Our group is broadly interested in understanding the biological clock mechanisms that control the timing of events during the cell division cycle. In 2008, the Haase group proposed a new model in which a complex network of sequentially activated transcription factors regulates the precise timing of gene expression during the cell-cycle, and functions as a robust time-keeping oscillator. Greater than a thousand genes are expressed at distinct phases of the cycle, and the control network itself consists of ~20 components, so this dynamical system is far too complex to understand simply by biological intuition.
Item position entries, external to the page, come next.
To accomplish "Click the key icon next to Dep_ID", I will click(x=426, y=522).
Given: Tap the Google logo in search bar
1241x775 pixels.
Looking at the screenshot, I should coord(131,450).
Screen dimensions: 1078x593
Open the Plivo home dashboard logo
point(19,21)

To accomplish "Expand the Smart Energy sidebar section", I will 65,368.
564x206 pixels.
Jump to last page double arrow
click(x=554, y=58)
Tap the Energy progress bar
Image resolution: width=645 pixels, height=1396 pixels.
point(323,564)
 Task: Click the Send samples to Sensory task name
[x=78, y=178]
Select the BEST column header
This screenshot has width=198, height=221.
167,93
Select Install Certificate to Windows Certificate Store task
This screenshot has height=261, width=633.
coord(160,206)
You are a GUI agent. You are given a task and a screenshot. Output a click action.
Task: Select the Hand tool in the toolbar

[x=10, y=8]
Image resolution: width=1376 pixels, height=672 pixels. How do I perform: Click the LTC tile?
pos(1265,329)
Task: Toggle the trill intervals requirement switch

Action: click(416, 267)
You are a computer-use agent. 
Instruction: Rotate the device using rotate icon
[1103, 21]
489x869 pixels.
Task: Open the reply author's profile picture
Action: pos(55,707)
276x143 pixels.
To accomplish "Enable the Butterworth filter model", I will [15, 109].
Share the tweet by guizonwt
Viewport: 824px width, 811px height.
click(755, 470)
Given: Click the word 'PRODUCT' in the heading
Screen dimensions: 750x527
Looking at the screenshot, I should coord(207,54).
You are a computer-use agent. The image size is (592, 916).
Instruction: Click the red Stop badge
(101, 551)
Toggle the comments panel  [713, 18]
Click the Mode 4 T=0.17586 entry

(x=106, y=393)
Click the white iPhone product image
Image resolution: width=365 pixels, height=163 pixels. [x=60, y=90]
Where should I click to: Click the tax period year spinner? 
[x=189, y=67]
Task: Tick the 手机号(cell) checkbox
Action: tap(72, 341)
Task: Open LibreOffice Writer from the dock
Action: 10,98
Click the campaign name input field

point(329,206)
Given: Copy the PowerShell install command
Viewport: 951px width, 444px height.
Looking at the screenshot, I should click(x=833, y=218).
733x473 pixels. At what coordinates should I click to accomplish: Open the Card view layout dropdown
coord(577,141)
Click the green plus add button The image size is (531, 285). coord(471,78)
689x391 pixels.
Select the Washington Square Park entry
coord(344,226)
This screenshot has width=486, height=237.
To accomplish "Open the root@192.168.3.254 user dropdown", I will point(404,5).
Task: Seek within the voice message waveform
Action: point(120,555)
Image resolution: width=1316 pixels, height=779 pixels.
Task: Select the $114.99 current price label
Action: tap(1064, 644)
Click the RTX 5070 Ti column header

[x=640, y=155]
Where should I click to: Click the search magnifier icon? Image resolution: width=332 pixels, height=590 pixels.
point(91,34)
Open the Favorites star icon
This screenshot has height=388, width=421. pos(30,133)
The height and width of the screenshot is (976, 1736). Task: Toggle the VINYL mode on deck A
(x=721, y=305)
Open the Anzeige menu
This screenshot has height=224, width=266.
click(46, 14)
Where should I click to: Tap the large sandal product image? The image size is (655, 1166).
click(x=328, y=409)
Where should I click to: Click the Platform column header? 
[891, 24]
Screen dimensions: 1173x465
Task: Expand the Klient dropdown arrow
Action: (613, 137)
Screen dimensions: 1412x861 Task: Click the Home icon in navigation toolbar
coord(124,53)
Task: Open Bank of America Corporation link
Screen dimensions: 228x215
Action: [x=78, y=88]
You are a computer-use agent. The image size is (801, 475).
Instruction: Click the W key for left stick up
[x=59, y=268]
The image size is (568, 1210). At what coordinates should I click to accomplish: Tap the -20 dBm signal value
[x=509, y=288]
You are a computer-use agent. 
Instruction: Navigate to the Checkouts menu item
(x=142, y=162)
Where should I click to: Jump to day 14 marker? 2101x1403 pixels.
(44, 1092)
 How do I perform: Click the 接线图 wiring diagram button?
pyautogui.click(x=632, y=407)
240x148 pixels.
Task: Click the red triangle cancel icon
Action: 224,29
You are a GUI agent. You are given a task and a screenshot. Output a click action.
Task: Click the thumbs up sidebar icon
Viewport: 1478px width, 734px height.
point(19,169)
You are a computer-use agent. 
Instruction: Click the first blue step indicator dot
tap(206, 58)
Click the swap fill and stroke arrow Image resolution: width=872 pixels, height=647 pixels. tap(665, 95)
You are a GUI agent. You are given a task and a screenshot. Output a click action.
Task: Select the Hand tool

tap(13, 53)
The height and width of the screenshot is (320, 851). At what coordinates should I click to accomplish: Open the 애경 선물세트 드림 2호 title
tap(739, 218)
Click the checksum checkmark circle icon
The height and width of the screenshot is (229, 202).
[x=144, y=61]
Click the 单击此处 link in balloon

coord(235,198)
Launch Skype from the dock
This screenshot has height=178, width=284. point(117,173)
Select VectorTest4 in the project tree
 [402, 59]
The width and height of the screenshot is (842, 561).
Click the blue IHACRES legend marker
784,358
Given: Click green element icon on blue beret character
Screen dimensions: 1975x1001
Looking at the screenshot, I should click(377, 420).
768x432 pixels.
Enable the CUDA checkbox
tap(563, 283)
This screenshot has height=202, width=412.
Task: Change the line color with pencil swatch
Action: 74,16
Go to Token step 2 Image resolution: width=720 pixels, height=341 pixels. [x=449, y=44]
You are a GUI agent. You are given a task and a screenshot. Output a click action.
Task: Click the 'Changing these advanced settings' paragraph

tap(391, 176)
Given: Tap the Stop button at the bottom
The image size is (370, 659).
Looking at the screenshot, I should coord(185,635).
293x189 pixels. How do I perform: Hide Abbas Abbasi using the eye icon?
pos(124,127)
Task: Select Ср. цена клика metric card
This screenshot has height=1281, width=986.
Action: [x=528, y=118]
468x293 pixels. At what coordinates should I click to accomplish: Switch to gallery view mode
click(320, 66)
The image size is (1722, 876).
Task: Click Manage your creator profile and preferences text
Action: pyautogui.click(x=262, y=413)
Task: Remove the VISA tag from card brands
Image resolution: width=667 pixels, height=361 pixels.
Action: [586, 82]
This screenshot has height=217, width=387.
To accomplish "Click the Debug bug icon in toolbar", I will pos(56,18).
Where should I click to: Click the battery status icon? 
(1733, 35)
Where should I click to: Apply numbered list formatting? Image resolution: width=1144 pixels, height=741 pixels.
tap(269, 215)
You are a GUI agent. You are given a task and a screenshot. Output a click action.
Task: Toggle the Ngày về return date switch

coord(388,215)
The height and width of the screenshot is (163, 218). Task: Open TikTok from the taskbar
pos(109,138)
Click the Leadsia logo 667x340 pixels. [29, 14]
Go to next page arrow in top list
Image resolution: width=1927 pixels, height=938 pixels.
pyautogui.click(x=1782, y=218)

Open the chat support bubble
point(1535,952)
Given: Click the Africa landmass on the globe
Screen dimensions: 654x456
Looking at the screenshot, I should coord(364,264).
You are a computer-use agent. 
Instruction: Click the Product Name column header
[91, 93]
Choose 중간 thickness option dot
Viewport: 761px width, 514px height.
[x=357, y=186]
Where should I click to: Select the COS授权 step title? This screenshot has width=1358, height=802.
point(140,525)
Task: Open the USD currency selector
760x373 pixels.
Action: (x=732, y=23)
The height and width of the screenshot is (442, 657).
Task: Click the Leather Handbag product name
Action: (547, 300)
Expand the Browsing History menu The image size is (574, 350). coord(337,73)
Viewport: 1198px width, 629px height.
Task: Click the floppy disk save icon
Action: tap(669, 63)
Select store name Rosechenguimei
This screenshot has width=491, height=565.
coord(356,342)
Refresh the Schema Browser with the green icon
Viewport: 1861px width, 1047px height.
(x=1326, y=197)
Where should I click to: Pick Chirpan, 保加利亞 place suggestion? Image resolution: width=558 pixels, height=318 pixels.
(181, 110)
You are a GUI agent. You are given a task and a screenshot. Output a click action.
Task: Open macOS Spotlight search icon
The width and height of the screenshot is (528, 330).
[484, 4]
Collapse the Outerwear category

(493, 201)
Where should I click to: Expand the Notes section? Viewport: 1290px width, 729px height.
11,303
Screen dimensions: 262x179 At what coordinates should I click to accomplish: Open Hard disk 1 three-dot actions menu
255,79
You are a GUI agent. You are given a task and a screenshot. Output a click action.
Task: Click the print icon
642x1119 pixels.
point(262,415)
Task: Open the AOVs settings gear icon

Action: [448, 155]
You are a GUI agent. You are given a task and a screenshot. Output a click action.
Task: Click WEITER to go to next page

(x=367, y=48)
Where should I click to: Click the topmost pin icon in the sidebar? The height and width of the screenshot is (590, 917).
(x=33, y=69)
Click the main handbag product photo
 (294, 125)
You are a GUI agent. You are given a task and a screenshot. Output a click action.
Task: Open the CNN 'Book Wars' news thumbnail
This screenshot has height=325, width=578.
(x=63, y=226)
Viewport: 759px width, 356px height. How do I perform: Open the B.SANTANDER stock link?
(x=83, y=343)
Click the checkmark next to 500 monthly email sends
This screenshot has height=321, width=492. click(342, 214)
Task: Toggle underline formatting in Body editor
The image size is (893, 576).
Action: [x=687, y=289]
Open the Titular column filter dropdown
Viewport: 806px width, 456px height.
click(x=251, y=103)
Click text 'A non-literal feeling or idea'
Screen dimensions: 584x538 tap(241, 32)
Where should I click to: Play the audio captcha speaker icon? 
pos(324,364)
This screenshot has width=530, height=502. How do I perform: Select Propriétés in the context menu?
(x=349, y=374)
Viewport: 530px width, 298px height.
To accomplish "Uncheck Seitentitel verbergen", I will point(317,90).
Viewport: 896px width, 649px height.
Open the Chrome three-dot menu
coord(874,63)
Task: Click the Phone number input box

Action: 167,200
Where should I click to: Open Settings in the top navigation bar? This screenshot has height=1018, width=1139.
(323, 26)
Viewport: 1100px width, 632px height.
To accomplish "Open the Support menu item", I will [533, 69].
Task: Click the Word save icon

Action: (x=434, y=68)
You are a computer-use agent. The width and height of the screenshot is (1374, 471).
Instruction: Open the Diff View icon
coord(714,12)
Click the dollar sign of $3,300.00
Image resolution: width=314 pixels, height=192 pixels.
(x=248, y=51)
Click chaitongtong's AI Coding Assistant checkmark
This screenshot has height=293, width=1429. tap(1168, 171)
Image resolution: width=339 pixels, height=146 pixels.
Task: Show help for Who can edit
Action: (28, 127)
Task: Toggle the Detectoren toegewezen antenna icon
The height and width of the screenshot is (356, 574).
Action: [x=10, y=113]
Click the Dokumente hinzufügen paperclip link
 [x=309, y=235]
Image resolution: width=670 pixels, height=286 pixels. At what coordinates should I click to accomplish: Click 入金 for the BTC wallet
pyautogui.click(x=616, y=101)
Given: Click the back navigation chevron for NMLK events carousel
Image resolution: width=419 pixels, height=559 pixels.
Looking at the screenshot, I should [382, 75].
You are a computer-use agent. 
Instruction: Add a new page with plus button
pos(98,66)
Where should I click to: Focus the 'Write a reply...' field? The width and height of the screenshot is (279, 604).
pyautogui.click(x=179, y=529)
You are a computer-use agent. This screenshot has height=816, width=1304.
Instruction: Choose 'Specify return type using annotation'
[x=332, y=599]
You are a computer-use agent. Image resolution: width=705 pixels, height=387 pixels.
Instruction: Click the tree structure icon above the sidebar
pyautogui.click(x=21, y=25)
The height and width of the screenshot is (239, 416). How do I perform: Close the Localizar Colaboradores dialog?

We rely heavily on the expertise of the Harer group (Dept. of Mathematics, Duke University) for the analysis of complex data, and their understanding of dynamical systems.  Using a collection of tools, including molecular genetics, genomics, mathematical models, and statistical inference, our groups aim to understand how the cell division clock works, how it might be perturbed in proliferative diseases such as cancer, and how the clock components might be targeted for new anti-tumor therapies.  Qualitatively, the clock networks that control the yeast cell cycle look much like the networks controlling circadian rhythms in a variety of organisms. More recently, we have been using our experimental and quantitative approaches to investigate the function of circadian clocks, as well as clocks that control the division and development of pathogenic organisms such as P. falciparum and P. vivax, the causative agents of malaria.